Use all super-city findings, inquiry head urges Govt

By Bernard Orsman

The Government should implement the full findings of the Royal Commission of Inquiry on Auckland Governance, says commission chairman Peter Salmon, QC.

"We think what we are going to come up with is an integrated package and to pick and choose bits from it runs the risk of it not achieving the overall objective of providing the best for Auckland," Mr Salmon said yesterday.

The retired High Court judge and other two commissioners - former public servant Dame Margaret Bazley and David Shand, who headed the 2007 inquiry into rates - are to deliver their report on March 31 to the Governor-General, who will pass it to the Government.

The contents of the report are secret, but the Herald expects the commission to make bold proposals for the creation of a super city and election of a single mayor with executive powers.

The "integrated package" will contain recommendations for a new local government structure to serve Auckland for at least the next 50 years.

Among the findings are the form and functions of a super city and what the commission has in mind for the four city councils, three district councils, one regional council and community boards.

The Herald expects the commission to recommend the super city becomes more involved in advocating for the social needs of the region. It will also make recommendations on Maori seats and a transition process before the first elections for the new structure at next year's local body elections.

Local Government Minister Rodney Hide said he was confident the commission would produce a comprehensive report.
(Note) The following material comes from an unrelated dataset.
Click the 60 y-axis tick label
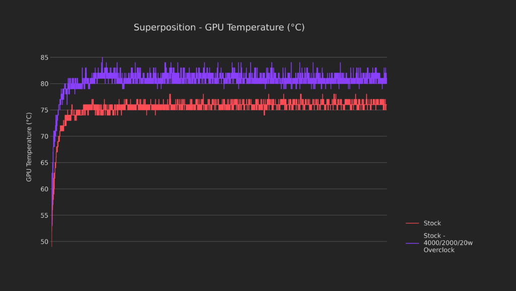Image resolution: width=516 pixels, height=291 pixels. (44, 189)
The Government would look at it very seriously, but could not sign up to an entire report before he had seen it.

Mr Hide reiterated that he would be recommending to the Government that it hold the report under wraps until it came up with a response.

Prime Minister John Key told the Herald last month that he expected the Government would make the report public within hours of receiving it to avoid any suggestion of political interference.

A week later, Mr Key said the Government had not decided whether to release it immediately or release it later with "our perspective".

Mr Hide said it was not unreasonable for the Government to read the report first and come up with a response.

The response would take "some days", but not weeks, he said.